SPECIALE THE COUNSELOR – Il diamante imperfetto
Il noir contemporaneo è ormai confinato in una road to nowhere impenetrabile, dove quel prezioso diamante che filtrava i perturbanti chiaroscuri della Storia non può più riflettere le grandi ideologie novecentesche (Chandler, Cain, Hammett…) ma solo il cinema stesso, come unica/ultima/sopravvissuta immagine capace di produrre un pensiero dalle superfici
Si esce interdetti dalla visione di The Counselor. Prima “sceneggiatura originale” del più celebrato scrittore americano contemporaneo, data in pasto al regista/ghepardo più famelico e industriale degli ultimi trent’anni di cinema hollywoodiano. Si esce dalla sala incredibilmente sorpresi (che bella cosa da dire, oggi!), in-consapevoli di aver visto un film in-volontariamente in-compiuto, una sorta di enorme pilot di una serie che non ci sarà (o che c’è già stata…). Un film che configura un'abissale orizzontalità cognitiva e narrativa, che non ha mai bisogno di ulteriori “interpretazioni”, anche in un tempo (il nostro) dove ogni esperienza richiede kafkiani libretti d’istruzioni a priori o sfiancanti ragionamenti teorici a posteriori.

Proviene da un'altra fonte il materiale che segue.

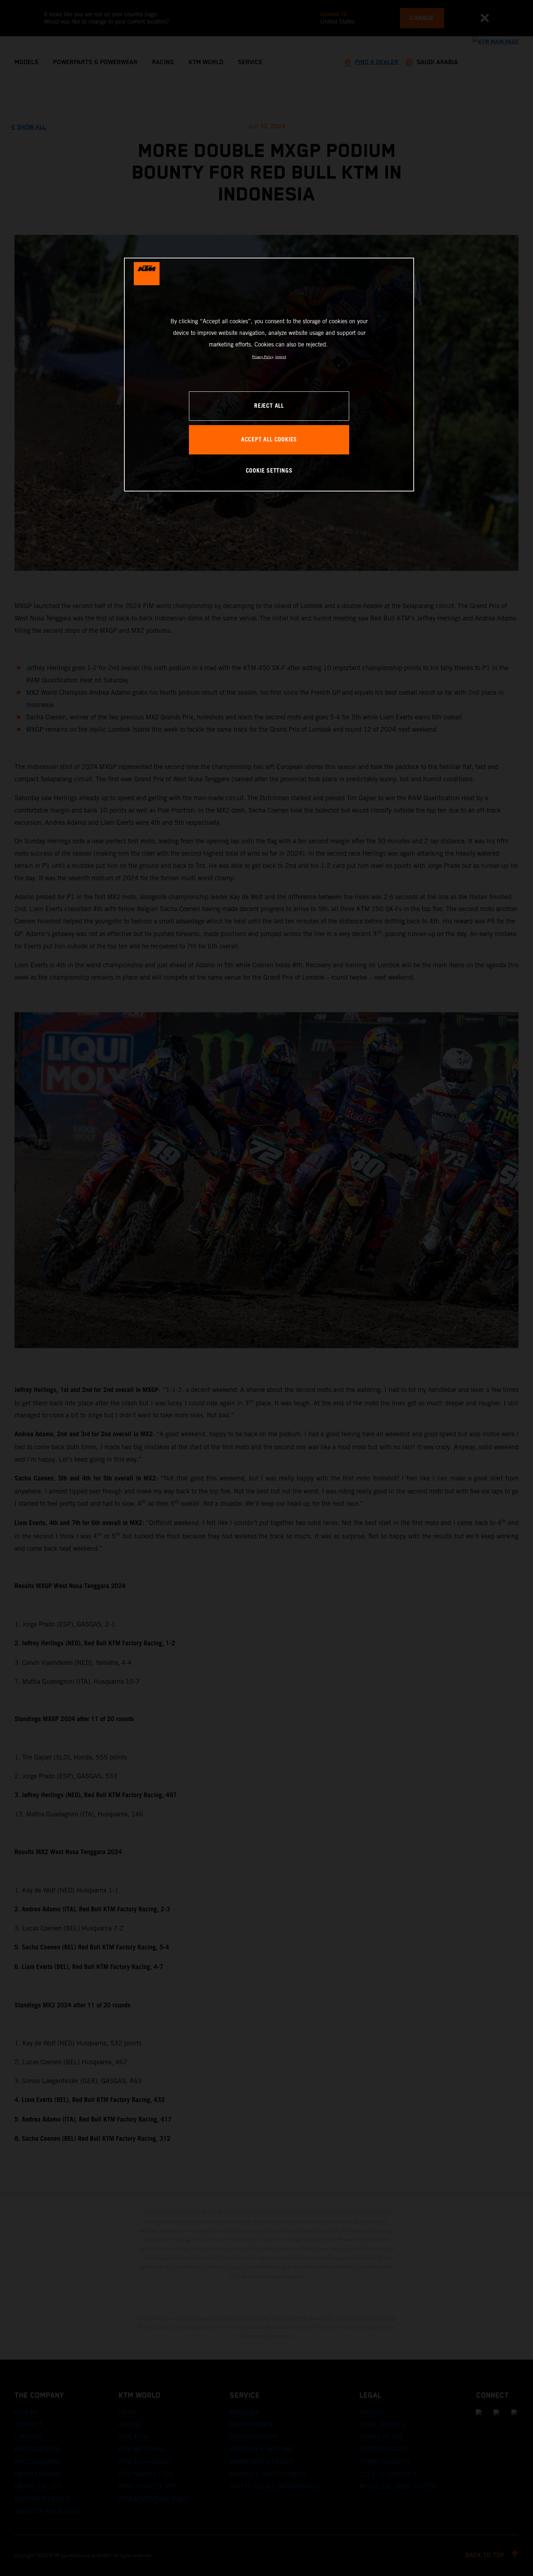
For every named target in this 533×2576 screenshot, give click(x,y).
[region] (269, 374)
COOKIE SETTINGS (269, 471)
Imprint (280, 357)
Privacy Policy (262, 357)
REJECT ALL (269, 406)
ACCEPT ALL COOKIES (269, 439)
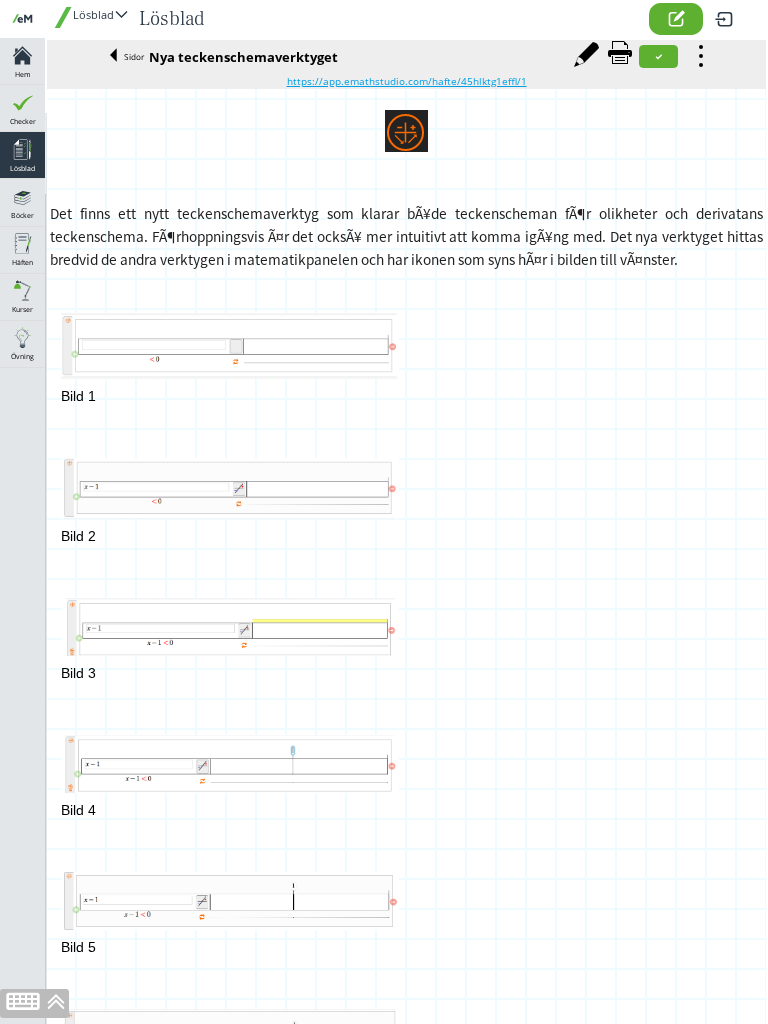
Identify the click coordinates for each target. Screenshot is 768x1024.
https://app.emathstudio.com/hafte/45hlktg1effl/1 (407, 81)
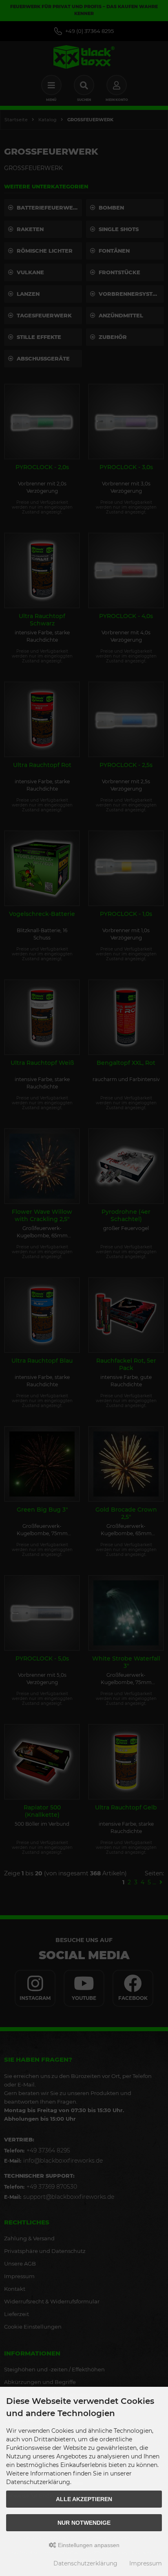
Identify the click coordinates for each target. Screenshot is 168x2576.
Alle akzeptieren (84, 2499)
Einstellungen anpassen (87, 2545)
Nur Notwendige (84, 2522)
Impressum (145, 2563)
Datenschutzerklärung (85, 2563)
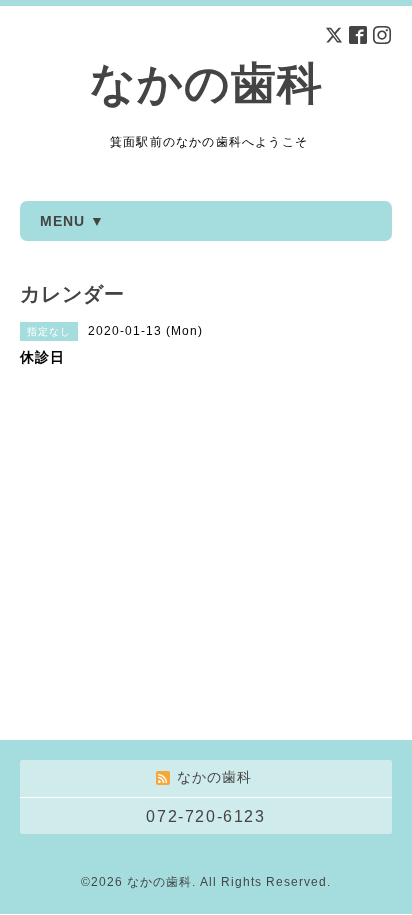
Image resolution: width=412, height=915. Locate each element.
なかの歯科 (206, 83)
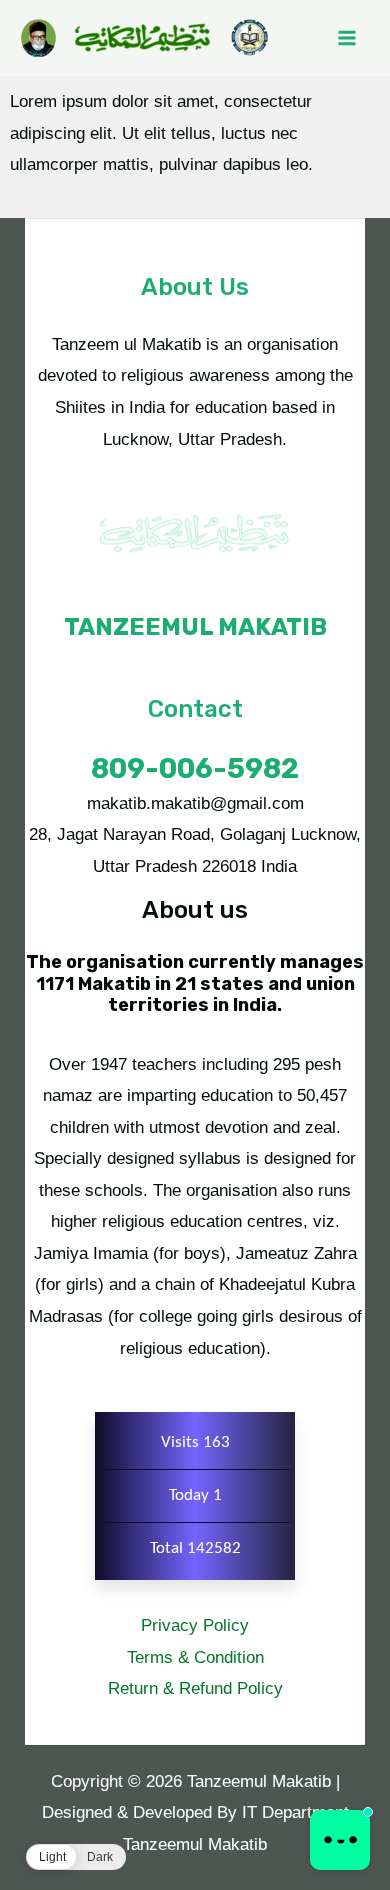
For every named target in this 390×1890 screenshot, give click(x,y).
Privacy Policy (195, 1625)
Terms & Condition (195, 1657)
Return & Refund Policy (195, 1688)
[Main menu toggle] (348, 38)
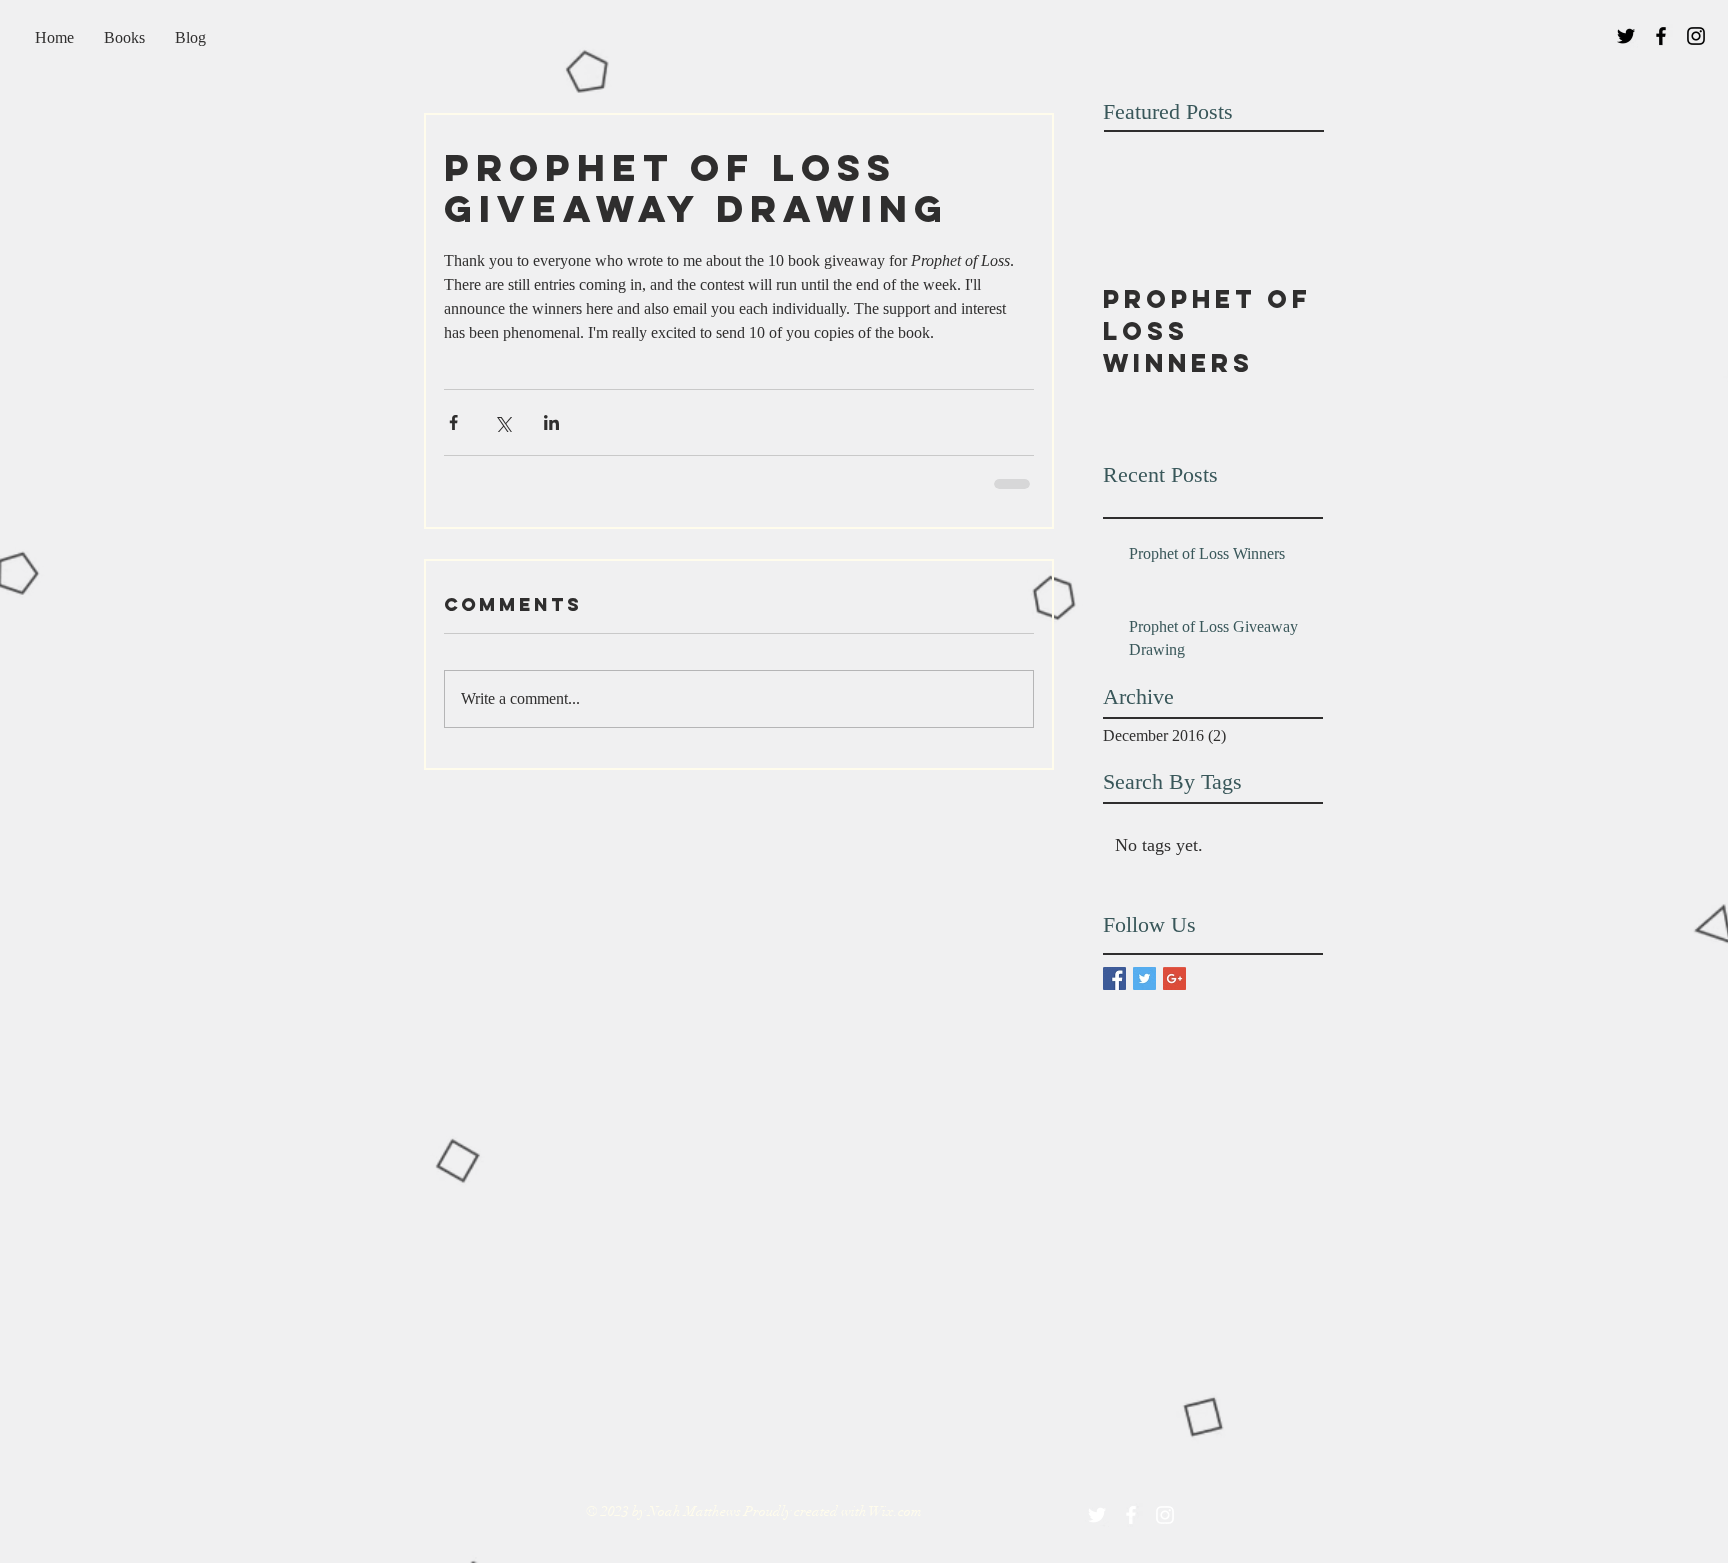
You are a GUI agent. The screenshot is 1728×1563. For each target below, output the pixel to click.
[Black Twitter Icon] (1626, 36)
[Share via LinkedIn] (551, 422)
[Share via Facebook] (453, 422)
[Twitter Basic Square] (1144, 978)
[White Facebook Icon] (1131, 1515)
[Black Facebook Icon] (1661, 36)
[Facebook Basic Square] (1114, 978)
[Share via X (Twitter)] (502, 422)
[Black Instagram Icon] (1696, 36)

E allora eccolo il campione del postmoderno anni '80, quello dei rimandi di secondo e terzo grado, il cineasta videoclipparo e commerciale per eccellenza, che ha sempre dialogato solo con le sue stesse immagini “aliene” o “replicanti”…ritrovatosi nel 2014 a mettere in scena personaggi straordinariamente unidimensionali, opponendo un discorso clamorosamente di “primo” livello sul cinema, sull’immagine, sulla complessa retorica letteraria meccartiana. Scott porta tutto a galla in un processo di semplificazione estrema e di denudamento di ogni stilema di genere (questo è veramente il suo film più vicino al suo sottovalutatissimo Robin Hood, altra grande prova di scarnificazione del Mito), assumendo la felpata e “famelica” femme fatale Cameron Diaz a regista intradiegetico che guida i destini dei crudi archetipi di McCarthy senza nessuna logica razionale o teorica. "Un po’ qui un po’ là, ci si deve pur divertire nella vita" come dice John Leguizamo (uno dei tanti inutili e bellissimi camei di questo film).
Ogni inquadratura, snodo narrativo, personaggio, strumento di tortura o atto d’amore, è sempre e semplicemente ciò che appare; e ogni azione e reazione si colora così di un'imprevedibilità tutta umana (in perfetta congruenza con gli ultimi film di Greengrass o dei Wachowski) che Scott non si sogna mai di approfondire più di tanto. Il cinema diventa allora quel diamante imperfetto che Bruno Ganz consiglia con passione a Fassbender a inizio film, “noi cerchiamo imperfezioni, è questo il bello”, ma che viene gentilmente rifiutato perché è la pura verità che l’ingenuo Michael vuol regalare alla sua bella Penelope. Una ingenuità che pagherà carissima – Javier Bardem gli ride in faccia, “tu sei incredibile!" – perché qui ogni inquadratura cela ormai la placida consapevolezza che non c’è più veramente nessuna verità da scoprire oltre se stessi: "i bastioni di Orione o le Porte di Tannhauser" che il vecchio replicante Roy Batty ci imputava di non “poter nemmeno immaginare”, le abbiamo ampiamente immaginate nei successivi trent’anni. E allora l’ultima verità palese e palesata di questo preziosissimo film rimane il cinema stesso, che Ridley (tornato ormai anni fa da Tannhauser e prima di tutti) si ostina a perpetrare con sublime e anacronistica inerzia. Un film dall’inspiegabile fascino cristallino, dominato da bisogni fisici e primari, persino “troppo ginecologici per poter eccitare”.